In Dr. Gordon’s view, ethics should be an organization’s first priority. “IRBs should start by determining the right thing to do,” he says. “Then, they should look to the regulations to help support the ethical decisions.”
He and Dr. Prentice agree that, with accreditation and research protection regulations, today’s HRPPs are equipped to avoid the physical harms of the past but less prepared for newer challenges. “We are much more aware of previous types of perils, but we are not as good at anticipating potential social, economic, and moral harms,” Dr. Gordon says.

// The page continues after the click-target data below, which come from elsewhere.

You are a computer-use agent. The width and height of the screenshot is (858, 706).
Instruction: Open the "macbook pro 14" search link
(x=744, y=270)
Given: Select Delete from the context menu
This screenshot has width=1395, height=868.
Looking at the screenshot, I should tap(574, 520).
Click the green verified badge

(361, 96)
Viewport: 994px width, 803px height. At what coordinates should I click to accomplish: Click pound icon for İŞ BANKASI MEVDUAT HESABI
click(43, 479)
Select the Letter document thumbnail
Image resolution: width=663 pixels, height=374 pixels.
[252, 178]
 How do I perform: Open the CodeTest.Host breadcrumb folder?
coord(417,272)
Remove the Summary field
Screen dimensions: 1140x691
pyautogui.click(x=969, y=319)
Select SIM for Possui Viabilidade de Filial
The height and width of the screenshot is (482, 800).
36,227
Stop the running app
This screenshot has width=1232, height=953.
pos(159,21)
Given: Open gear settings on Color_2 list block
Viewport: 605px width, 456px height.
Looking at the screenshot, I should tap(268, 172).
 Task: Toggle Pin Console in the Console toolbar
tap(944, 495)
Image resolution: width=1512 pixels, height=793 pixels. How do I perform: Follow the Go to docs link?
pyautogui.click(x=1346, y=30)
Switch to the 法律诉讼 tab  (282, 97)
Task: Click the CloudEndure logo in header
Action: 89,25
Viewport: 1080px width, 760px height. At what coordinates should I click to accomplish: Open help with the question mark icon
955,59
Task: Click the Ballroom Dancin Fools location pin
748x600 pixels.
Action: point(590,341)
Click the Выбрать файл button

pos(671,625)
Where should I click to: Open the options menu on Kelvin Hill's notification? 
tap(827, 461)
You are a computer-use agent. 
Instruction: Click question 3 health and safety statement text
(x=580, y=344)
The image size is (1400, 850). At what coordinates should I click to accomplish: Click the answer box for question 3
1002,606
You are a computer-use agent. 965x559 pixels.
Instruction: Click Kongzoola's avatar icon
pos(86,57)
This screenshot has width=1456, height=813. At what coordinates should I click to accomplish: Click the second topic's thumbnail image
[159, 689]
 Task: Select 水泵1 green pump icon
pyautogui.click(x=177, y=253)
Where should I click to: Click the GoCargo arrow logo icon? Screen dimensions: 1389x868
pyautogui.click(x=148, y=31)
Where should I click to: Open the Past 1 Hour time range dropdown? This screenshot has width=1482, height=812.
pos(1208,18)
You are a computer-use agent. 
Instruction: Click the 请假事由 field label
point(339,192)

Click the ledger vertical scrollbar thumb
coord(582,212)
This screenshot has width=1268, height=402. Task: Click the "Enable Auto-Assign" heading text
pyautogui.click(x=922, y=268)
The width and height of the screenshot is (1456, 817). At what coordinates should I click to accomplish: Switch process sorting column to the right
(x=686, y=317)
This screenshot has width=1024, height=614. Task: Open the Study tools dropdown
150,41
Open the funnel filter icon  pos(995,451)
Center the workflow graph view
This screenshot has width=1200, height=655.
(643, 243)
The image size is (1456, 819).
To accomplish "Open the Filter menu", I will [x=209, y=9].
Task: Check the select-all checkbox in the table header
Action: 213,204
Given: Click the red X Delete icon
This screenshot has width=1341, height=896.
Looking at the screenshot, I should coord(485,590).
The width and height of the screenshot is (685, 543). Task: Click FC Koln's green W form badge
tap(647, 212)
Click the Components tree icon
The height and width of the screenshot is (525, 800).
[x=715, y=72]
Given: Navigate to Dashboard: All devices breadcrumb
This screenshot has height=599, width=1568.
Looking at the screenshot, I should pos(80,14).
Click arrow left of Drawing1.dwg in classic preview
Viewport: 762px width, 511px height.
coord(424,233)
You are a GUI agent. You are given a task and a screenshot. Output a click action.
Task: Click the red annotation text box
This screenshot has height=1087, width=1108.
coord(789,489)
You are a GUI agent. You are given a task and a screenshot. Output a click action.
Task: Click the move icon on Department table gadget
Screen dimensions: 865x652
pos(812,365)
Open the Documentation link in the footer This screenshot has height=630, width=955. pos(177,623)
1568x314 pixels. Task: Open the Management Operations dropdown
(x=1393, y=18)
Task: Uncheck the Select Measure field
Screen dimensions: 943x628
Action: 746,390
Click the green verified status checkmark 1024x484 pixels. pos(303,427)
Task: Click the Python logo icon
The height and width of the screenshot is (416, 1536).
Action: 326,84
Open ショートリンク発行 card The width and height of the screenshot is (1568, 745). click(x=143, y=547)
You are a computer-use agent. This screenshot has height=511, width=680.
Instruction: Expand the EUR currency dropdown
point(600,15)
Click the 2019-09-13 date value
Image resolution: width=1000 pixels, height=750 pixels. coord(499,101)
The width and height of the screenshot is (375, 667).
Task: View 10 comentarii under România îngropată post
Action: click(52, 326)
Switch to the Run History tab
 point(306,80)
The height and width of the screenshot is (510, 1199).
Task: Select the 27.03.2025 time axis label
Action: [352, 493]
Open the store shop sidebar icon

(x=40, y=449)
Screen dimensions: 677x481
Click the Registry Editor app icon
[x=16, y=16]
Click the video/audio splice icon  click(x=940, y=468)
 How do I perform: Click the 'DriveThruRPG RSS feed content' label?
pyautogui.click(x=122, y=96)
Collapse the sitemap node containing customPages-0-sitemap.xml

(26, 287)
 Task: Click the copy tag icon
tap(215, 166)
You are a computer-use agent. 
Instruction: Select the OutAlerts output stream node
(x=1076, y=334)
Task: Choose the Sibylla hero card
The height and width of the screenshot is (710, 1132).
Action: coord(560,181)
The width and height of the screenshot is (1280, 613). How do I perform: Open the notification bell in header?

“Science often speeds ahead of ethics and regulations,” Dr. Prentice says. “We identify a new technology only to discover we’re not prepared, and the ethics have to play catch up.”
Part of the challenge is that today’s research involving humans often occurs outside traditional disciplines. Biological and social behavioral researchers are trained in the regulations. Statisticians, engineers, and others whose research focuses more on data than people “don’t have the framework, the ‘Tuskegee’ to guide them,” Dr. Gordon says.
Dr. Prentice is determined to continue to do his part to change that. “If it were up to me, every research conference would include a session on our history” complete with a reminder that research involving humans “demands an unconditional commitment to sound research ethics, scientific integrity, and compliance,” he says. “Never forget the past.”